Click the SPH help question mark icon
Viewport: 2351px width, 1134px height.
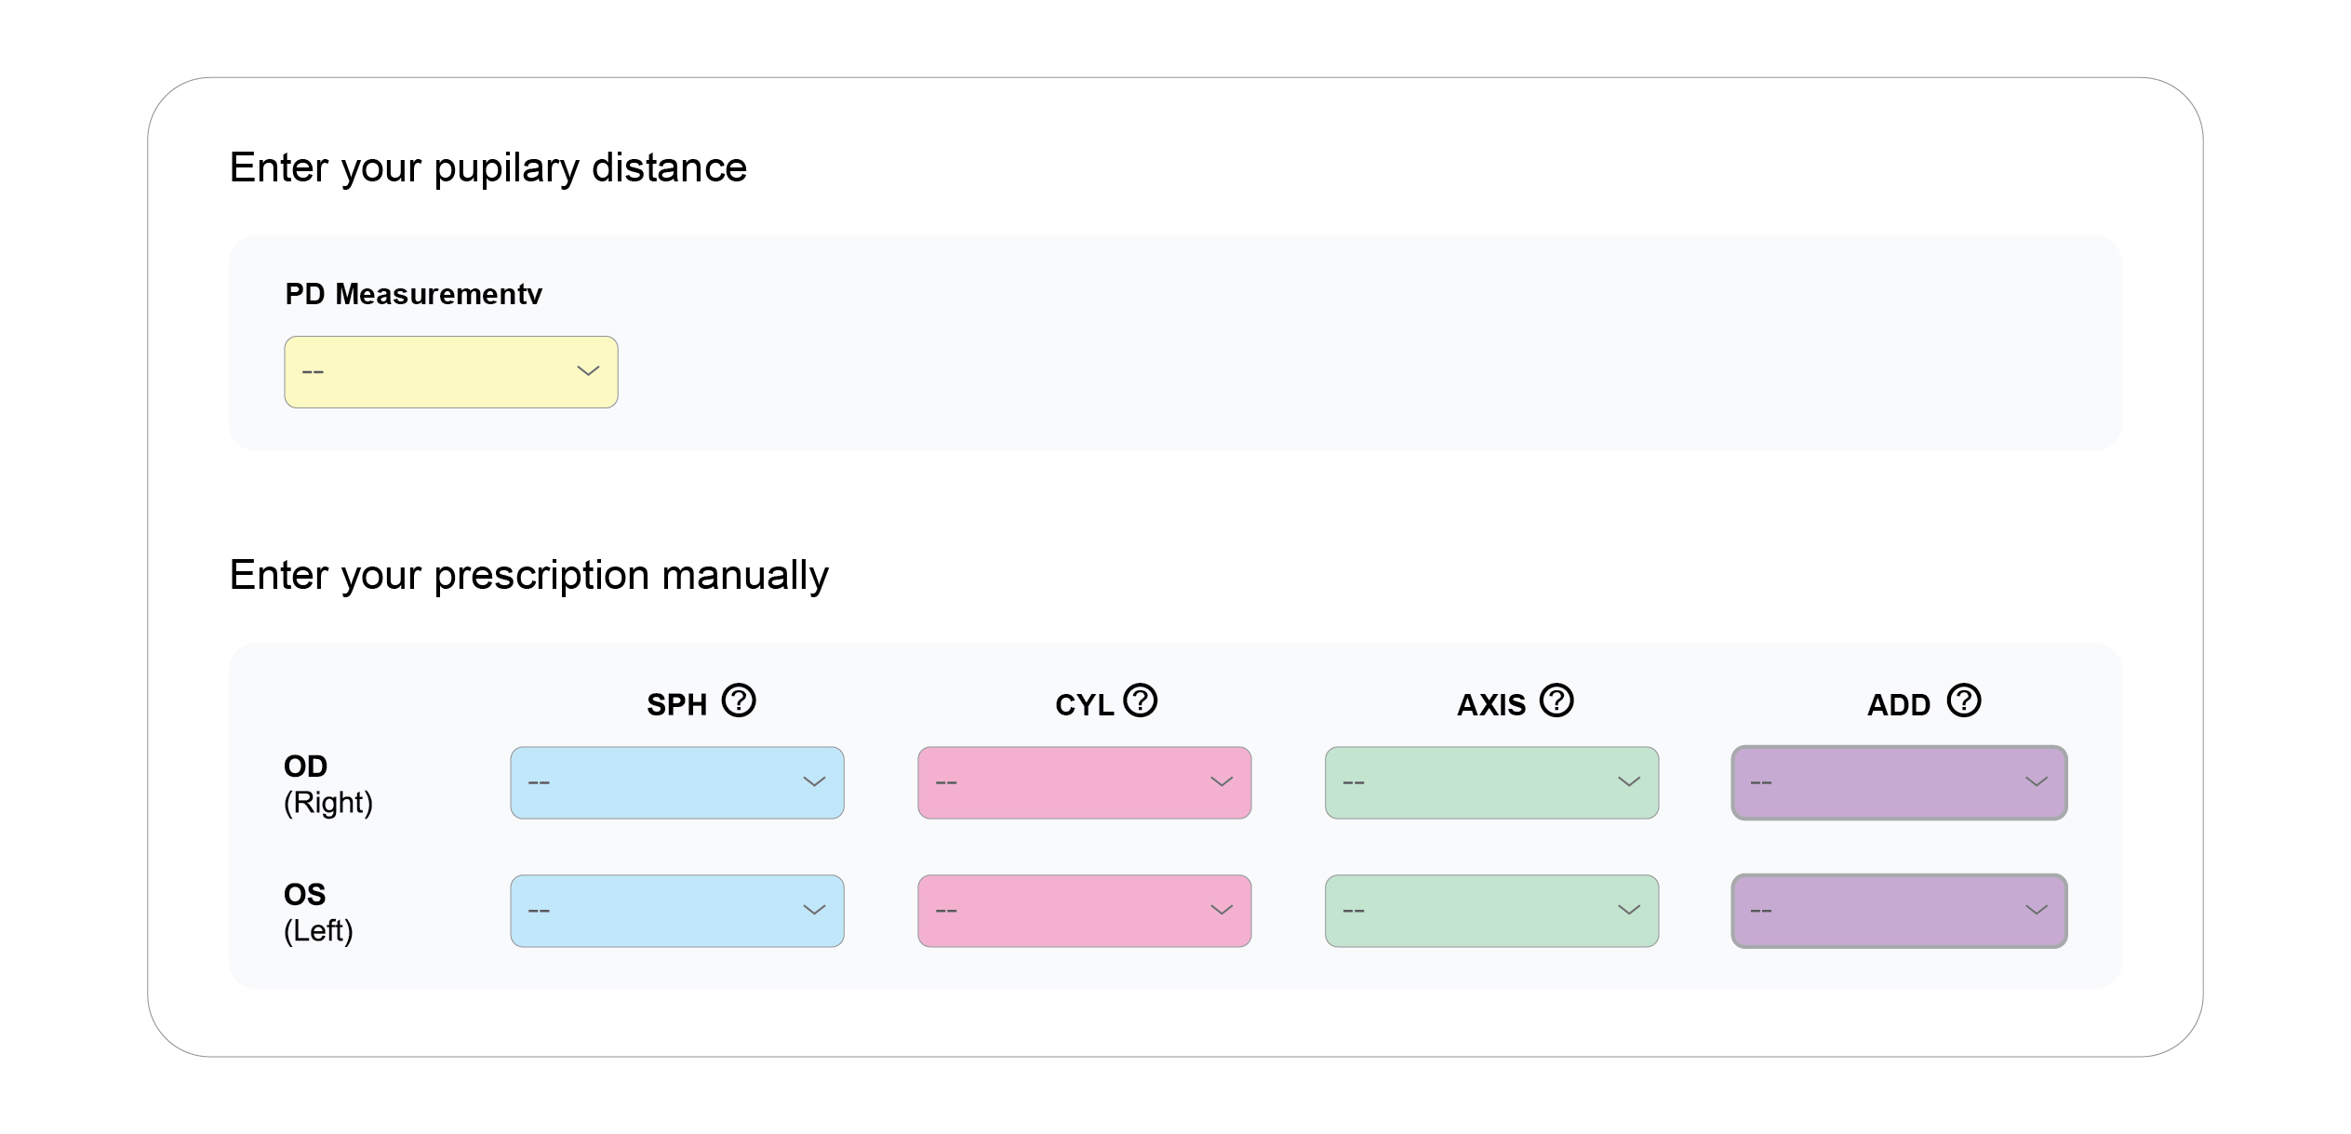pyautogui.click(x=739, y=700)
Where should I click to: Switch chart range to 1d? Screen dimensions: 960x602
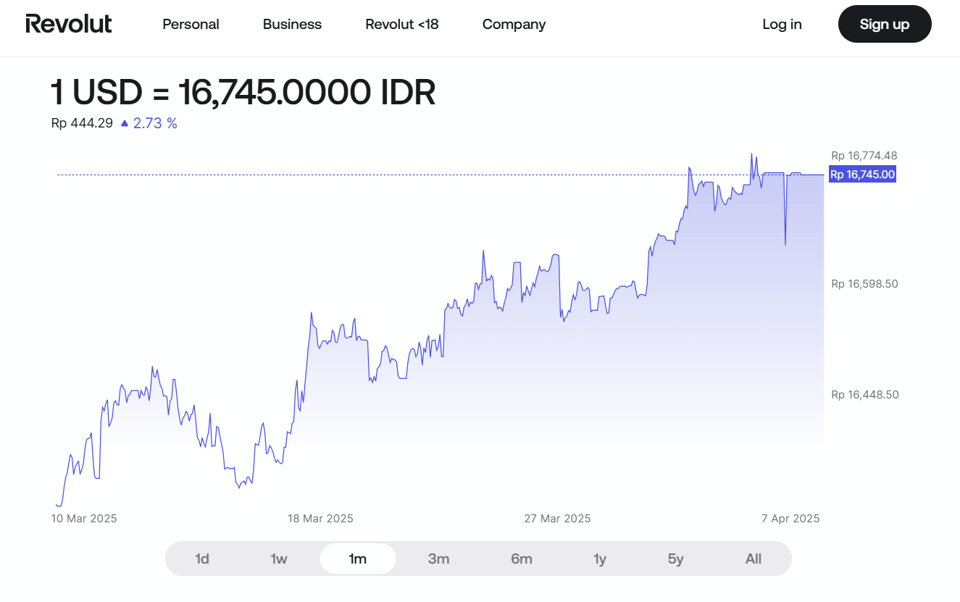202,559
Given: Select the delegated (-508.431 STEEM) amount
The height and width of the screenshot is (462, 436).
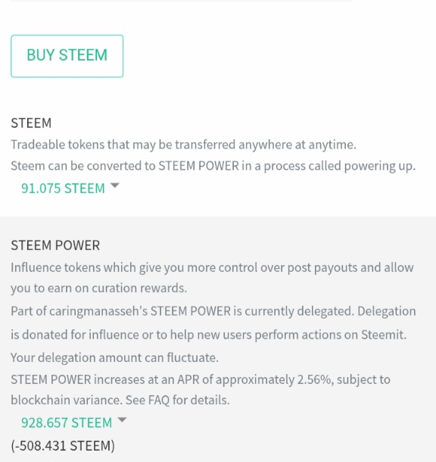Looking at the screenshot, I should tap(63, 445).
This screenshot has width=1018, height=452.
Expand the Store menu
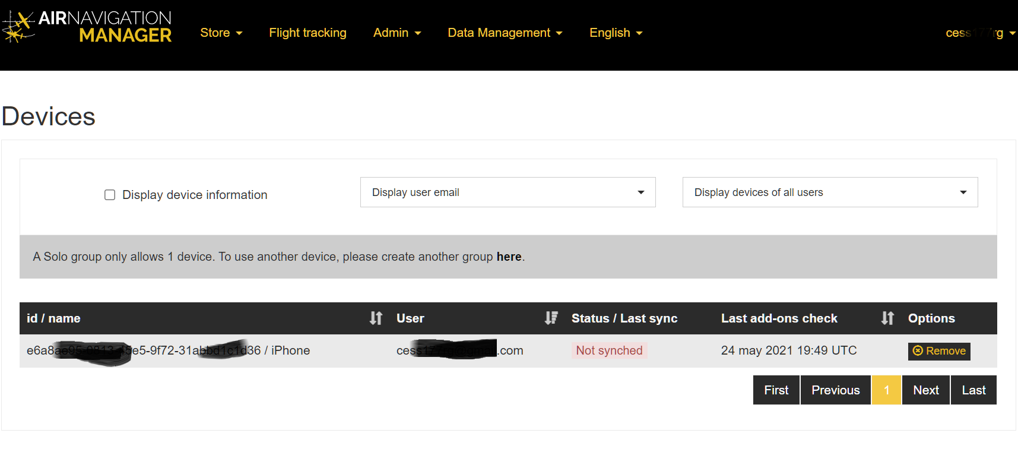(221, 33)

▶ Required work:
Reproduce every row above word for word, omitting the pictures.

▶ Response to this exercise:
Click the SPH help question mark icon
Viewport: 2351px width, 1134px height.
pyautogui.click(x=739, y=700)
Where should I click to: Switch chart range to 1d? Screen dimensions: 960x602
202,559
Given: Select the delegated (-508.431 STEEM) amount
The height and width of the screenshot is (462, 436).
Looking at the screenshot, I should tap(63, 445).
This screenshot has width=1018, height=452.
Expand the Store menu
(221, 33)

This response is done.